I'm currently compiling some code I initially wrote under MSVC using GCC/G++ on linux. Even without -Wall/-Wextra, I get several new warnings and in some case, errors from code which compiled silently under MSVC. So far, I've been able to satisfy both compilers with the same source.
I thought it would be best to try and be as 'correct' as possible for as many environments as possible, but I'm wondering if this could turn into a fools errand. Am I going to run into places where 'fixing' things for one compiler make it impossible to get a warning-free build from the other, and just end up with a game of whackamole?

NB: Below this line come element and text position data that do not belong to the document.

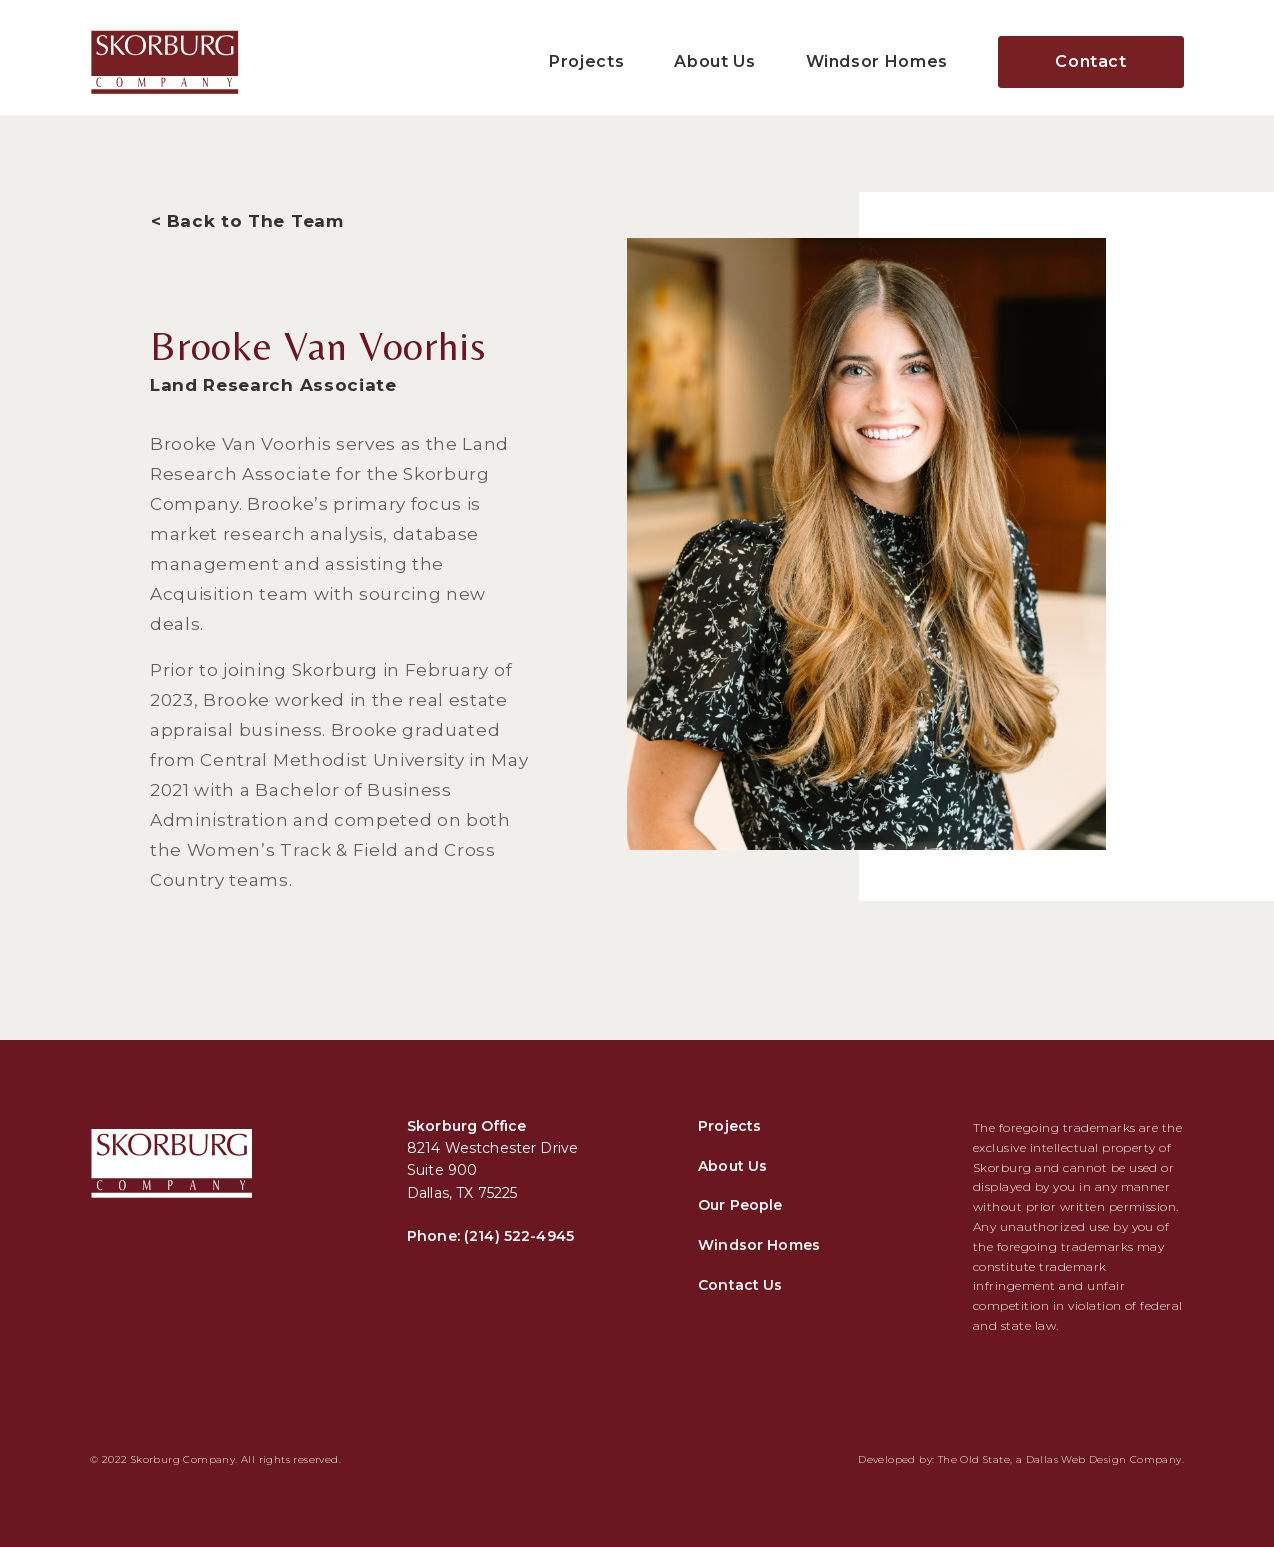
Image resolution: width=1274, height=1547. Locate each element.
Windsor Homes (877, 61)
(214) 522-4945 (519, 1236)
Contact (1091, 61)
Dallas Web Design (1076, 1459)
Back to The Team (255, 221)
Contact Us (740, 1285)
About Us (714, 61)
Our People (740, 1205)
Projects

My recommendation, is do whatever is easiest for you currently... If you are actively using both GCC and MSVC, or if you intend for others to be able to use those compilers, then you should probably do as much as you can to make that seamless (including supporting clang). But I am much lazier than that, if I am using the code on windows, then i'll fix the issues as I go there, if I happen to be using the code on Linux, then I'll fix the issues there... Either way, you shouldn't have to be playing too much Whackamole... make sure you are using the same C/C++ std all around, ( --std=c++11 ?)
I've usually found that when starting a new project there is a bit of friction between different compilers and -Wall/-Wextra warning settings. A few days of development will show probably 98% of the cases you need to worry about (i.e. disable over zealous warnings) for both compilers. Once done that, development becomes a lot smoother.
When I was working with multiple OSes (Windows + Linux) I usually developed under Linux (better compile and iteration times, way worse debugging experience however) and then compiled and tested under Windows. GCC and Clang raise more warnings than MSVC and their error messages are better to parse, so it made sense for me. However, YMMV. :)
I have worked on pretty big C++ codebase on Windows, Linux, OSX (not a game though). We compiled with "-Wall -Wextra -Werror" for GCC for Linux and Clang for OSX. And /W4 with few warnings disabled on MSVC. Initially it is kind of annoying, but you quickly learn what are most common warnings and don't make these mistakes anymore, and that helped a lot to have code almost always working on other OS'es than you are writing for. Sometimes compiler warnings on other compilers actually caught real bugs (usually it was clang showing warnings for things MSVC ignored).
Thanks for all the feedback. I like the idea of having as many warnings on as possible and I'm already finding what people have said, which is that you find a large percentage of all relevant warnings up front.